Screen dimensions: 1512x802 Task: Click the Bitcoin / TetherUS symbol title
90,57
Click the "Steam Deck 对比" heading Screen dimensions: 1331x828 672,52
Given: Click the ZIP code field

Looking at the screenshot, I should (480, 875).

-----

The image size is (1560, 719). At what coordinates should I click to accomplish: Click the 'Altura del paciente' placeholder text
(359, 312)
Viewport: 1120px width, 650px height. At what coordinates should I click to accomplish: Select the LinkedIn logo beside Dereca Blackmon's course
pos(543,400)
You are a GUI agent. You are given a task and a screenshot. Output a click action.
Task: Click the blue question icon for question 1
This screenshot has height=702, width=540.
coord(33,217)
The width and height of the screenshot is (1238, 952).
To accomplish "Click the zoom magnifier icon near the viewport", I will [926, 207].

-----

■ **REQUIREMENT**:
Note each line above that contains "icon" and copy it out.

■ **TASK RESPONSE**:
Task: Click the blue question icon for question 1
To accomplish "Click the zoom magnifier icon near the viewport", I will [926, 207].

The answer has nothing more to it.